++++ DATA PROVIDED

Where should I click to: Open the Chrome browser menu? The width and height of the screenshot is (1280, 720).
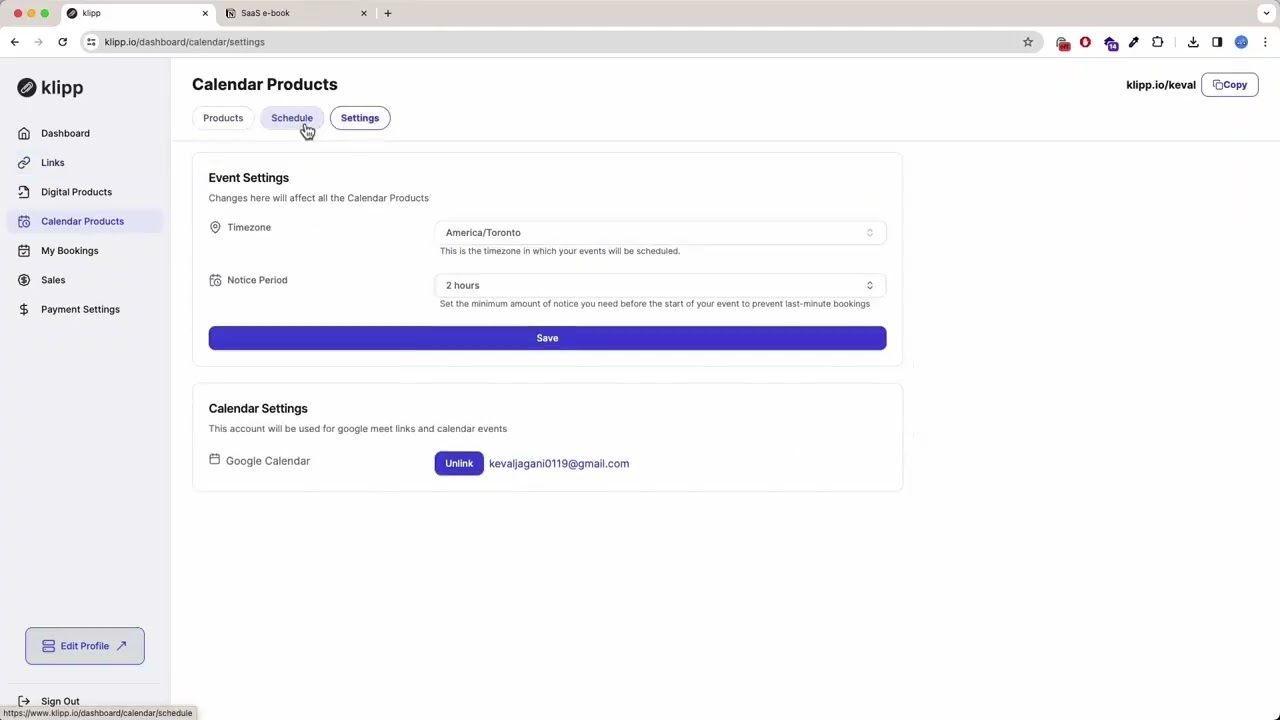point(1265,42)
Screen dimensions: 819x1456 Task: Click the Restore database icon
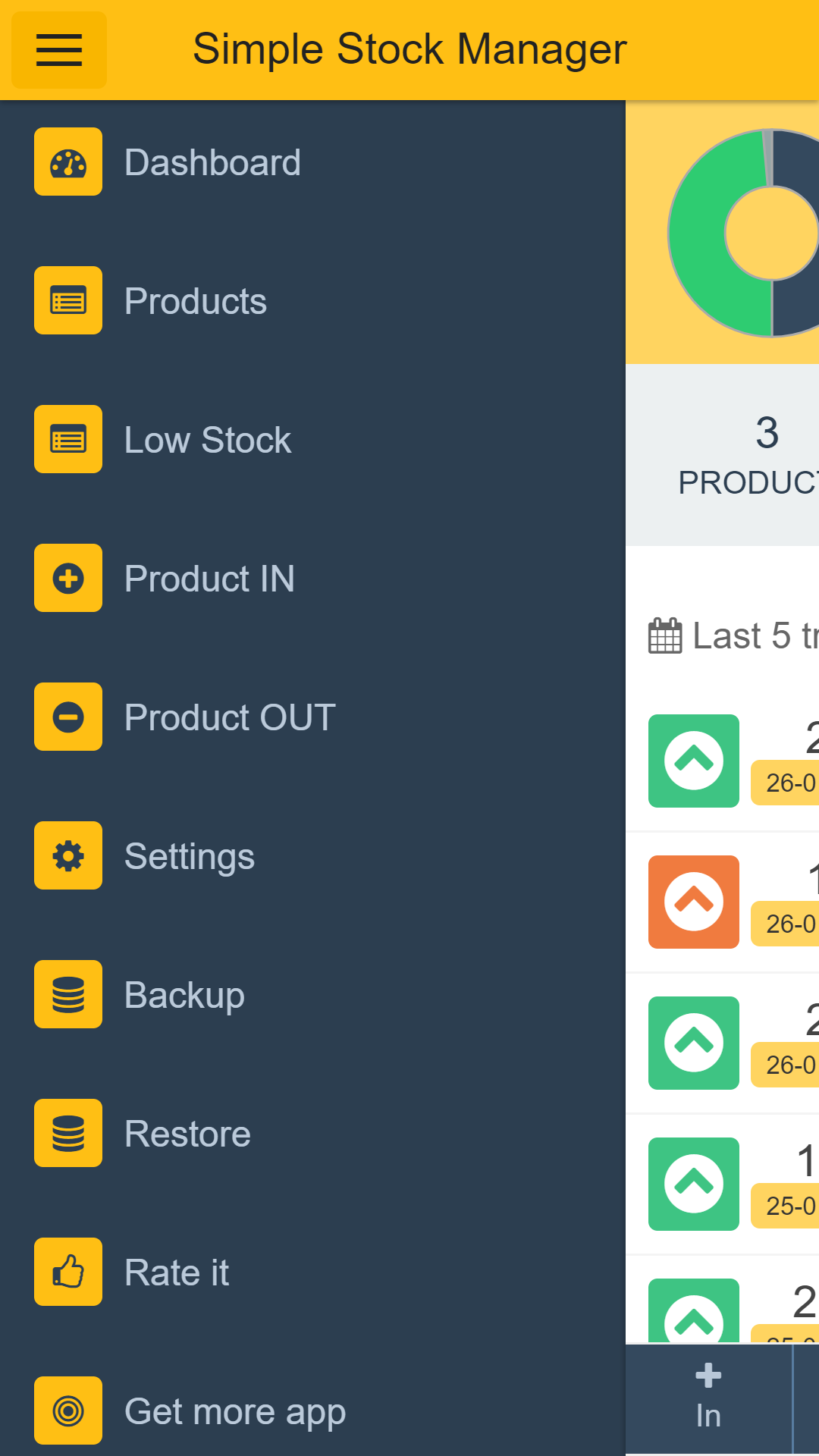[x=68, y=1133]
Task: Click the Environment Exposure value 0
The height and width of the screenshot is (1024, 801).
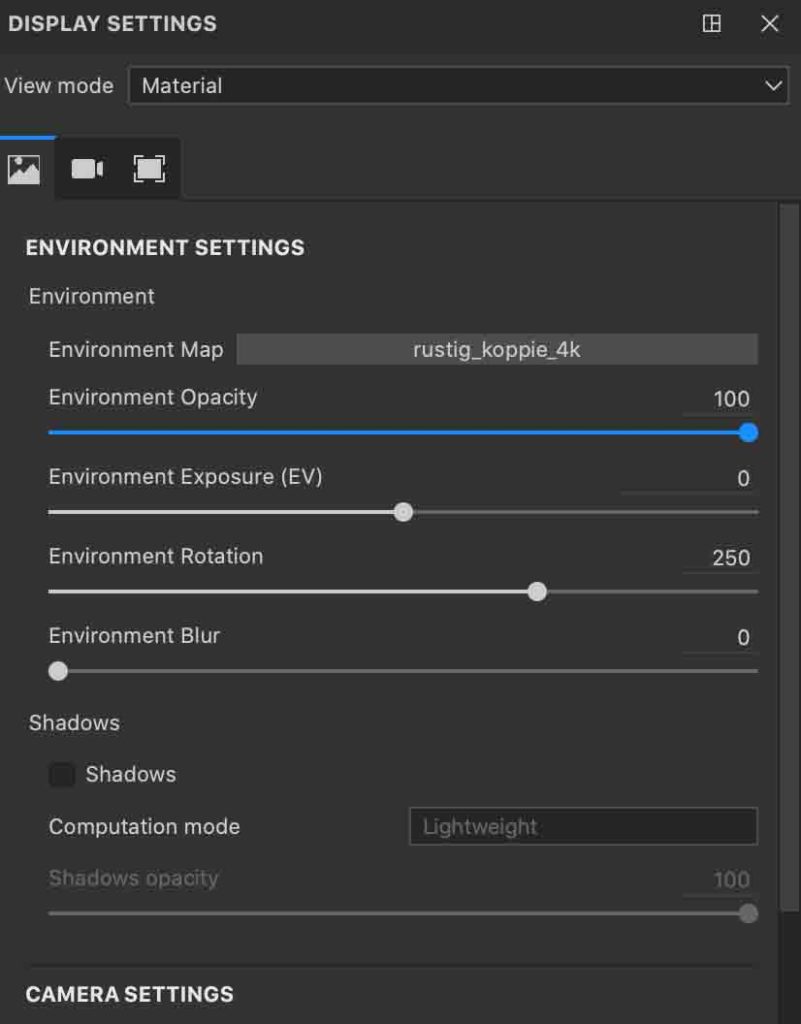Action: [x=742, y=478]
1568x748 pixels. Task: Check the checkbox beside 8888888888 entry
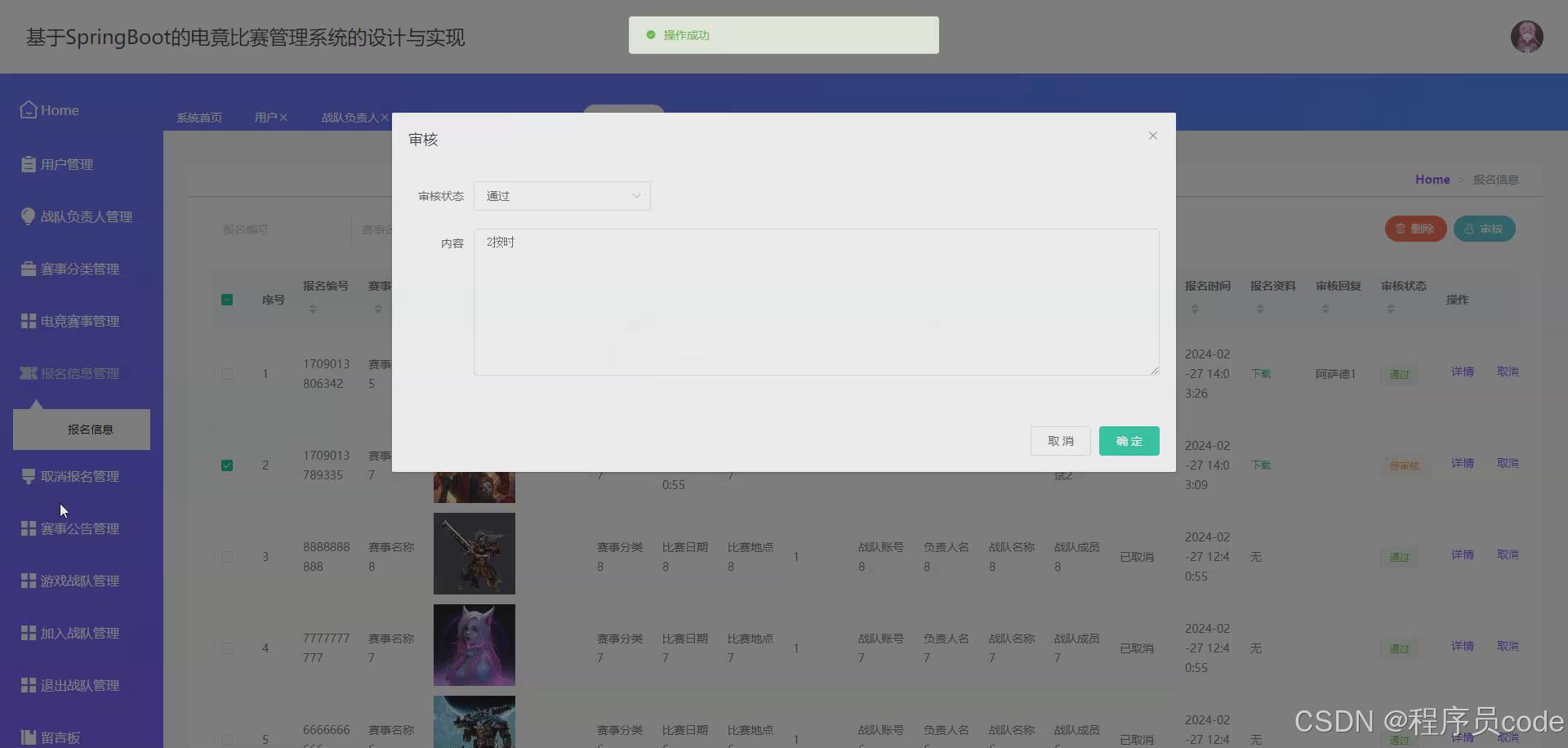click(x=226, y=557)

++++++++

Render the data above as a Markdown table with the columns "No." and "Text", giving each non-blank line its own numbered row. Leave the pictures out of the answer.

ANSWER:
| No. | Text |
|---|---|
| 1 | Where should I click to: Open the Chrome browser menu? The width and height of the screenshot is (1280, 720). |
| 2 | point(1265,42) |
| 3 | Screen dimensions: 819x1456 Task: Click the Restore database icon |
| 4 | [x=68, y=1133] |
| 5 | Task: Click the Environment Exposure value 0 |
| 6 | The height and width of the screenshot is (1024, 801). |
| 7 | Action: [x=742, y=478] |
| 8 | 1568x748 pixels. Task: Check the checkbox beside 8888888888 entry |
| 9 | click(x=226, y=557) |